Intel® Moderncode for Parallel Architectures
Support for developing parallel programming applications on Intel® Architecture.

How do I profile a short period

mattsdad
Beginner
507 Views

I want to use the Thread Profiler to determine why a simulation runs 2000+ simulation seconds in 40 wall clock seconds then takes 60 wall clock seconds to do the next 30 simulation seconds.

How do I start the Profiler action at the transition? Then how do I end the Profiler action at the next transition?

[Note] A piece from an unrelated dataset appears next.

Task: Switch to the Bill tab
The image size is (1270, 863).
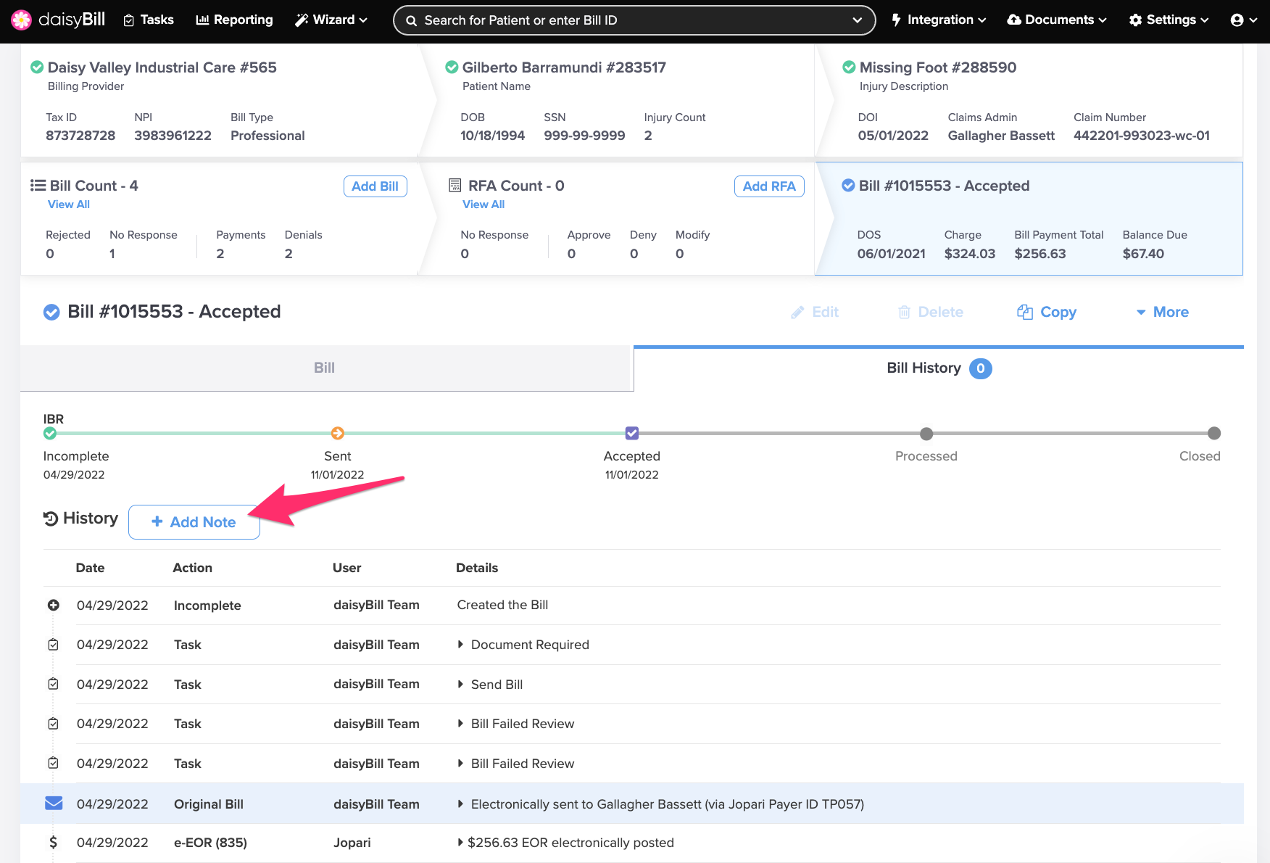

PS. When I turn on the Call Graph data collectionmy simulation slows down by a factor of about 100X. Is that normal?

0 Kudos
11 Replies
jimdempseyatthecove
Honored Contributor III
507 Views

This looks like a memory leak. After 2000 iterations you consume all of resident RAM then start to swap virtual memory. Run the Task manager and watch your Page File usage.

And

Does your simulation use feed-back to govern the integration step size?

Depending on state of simulation are computational intensive features enabled?

I am sorry that I cannot answer your Thread Profiler (as I use AMD tools).

Jim Dempsey

0 Kudos
mattsdad
Beginner
507 Views

This is definately NOT due to page swapping. I am on a new machine with 4GB of ram. The extraneous processes are using 462MB of ram. The task manager performance monitor indicates that I am using520MB of ram throughout the whole execution of the simulation, a constant 72MB out of 4GB. No page swapping is occuring.

The task manager performance monitor also indicates that before the point of interest in the simulation,it isat 100% CPU usage on all four processors. After the point of interest, it drops to 25% spread over all four processors.

The issue is not page swapping.

0 Kudos
mattsdad
Beginner
507 Views

Does your simulation use feed-back to govern the integration step size?

No

Depending on state of simulation are computational intensive features enabled?

No. The whole simulation is computationally intensive.

I am running a multi-body simulation with the following code in the main routine. (Subroutine propagate, subroutine check_for_event_transition and all the subroutines that they call are pure subroutines.)

DO

WHILE(check_for_continuation (body, number_of_bodies, MAX_BODIES))

!$OMP PARALLEL DO

DO B = 1,number_of_bodies

DO WHILE (body(B)%exists .AND. .NOT. body(B)%events%event_pending &

.AND. body(B)%state_time_f < next_time_io_f)

CALL propagate (body(B))

CALL check_for_event_transition (body(B))

END DO

END DO

!$OMP END PARALLEL DO

CALL do_all_pending_event_transitions (body, number_of_bodies, MAX_BODIES)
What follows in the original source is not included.